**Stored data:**
====

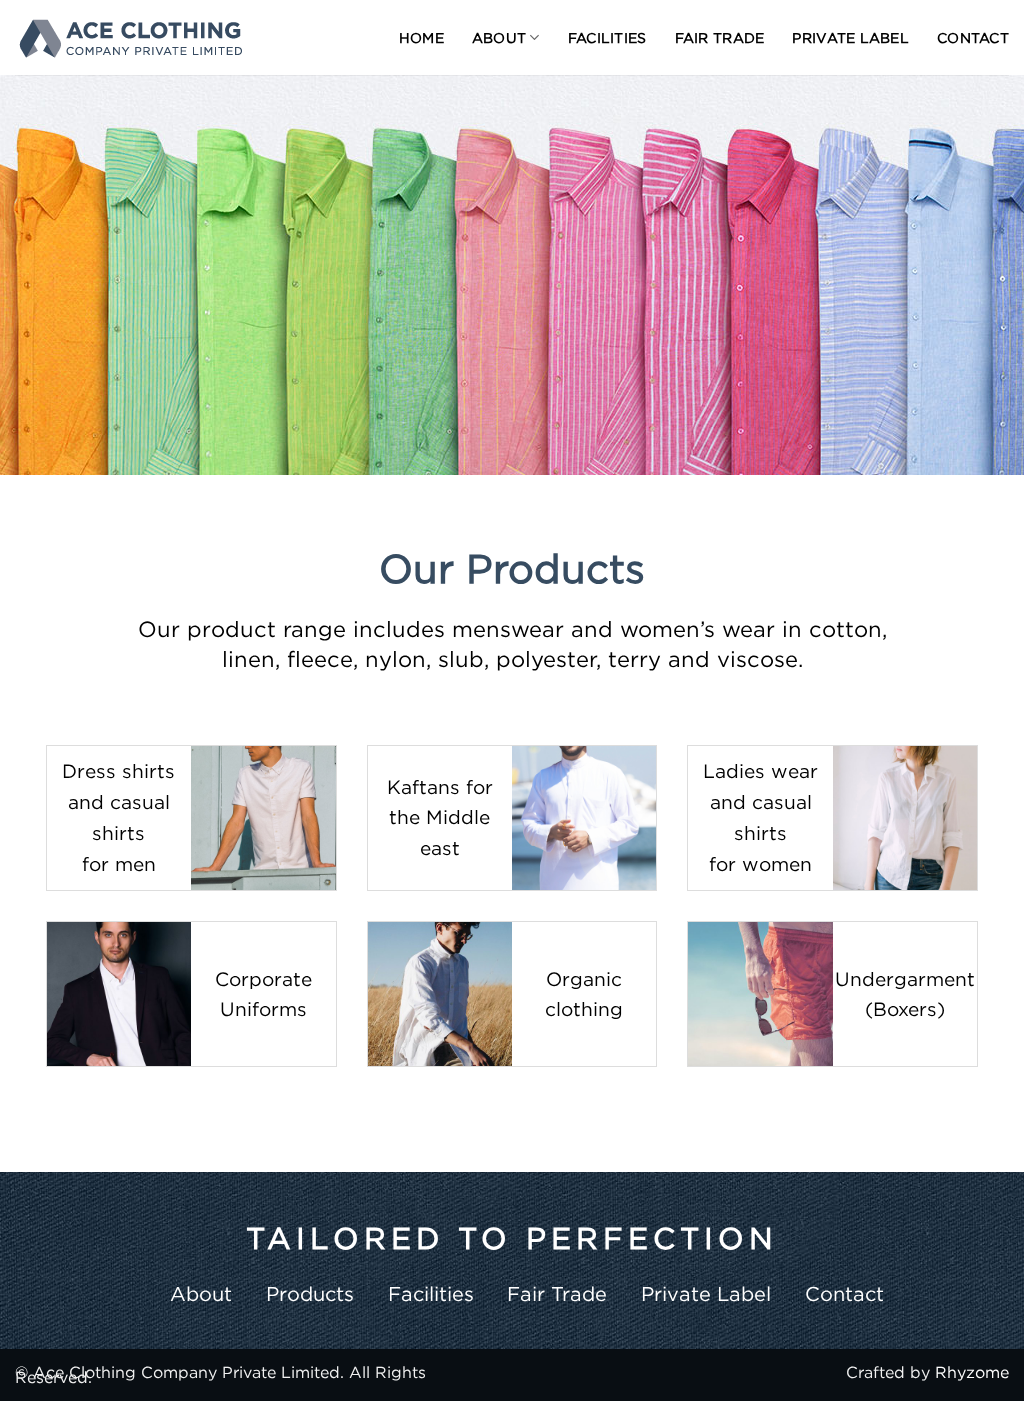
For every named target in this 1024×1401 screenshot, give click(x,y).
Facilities (607, 37)
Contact (973, 37)
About (499, 37)
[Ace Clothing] (130, 38)
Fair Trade (720, 37)
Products (310, 1293)
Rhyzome (972, 1372)
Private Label (850, 37)
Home (421, 37)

====

**Work instruction:**
Set every record down verbatim. No pictures belong in the copy.

**Expected output:**
For every named target in this 1024×1401 screenshot, give click(x,y).
Facilities (607, 37)
Contact (973, 37)
About (499, 37)
[Ace Clothing] (130, 38)
Fair Trade (720, 37)
Products (310, 1293)
Rhyzome (972, 1372)
Private Label (850, 37)
Home (421, 37)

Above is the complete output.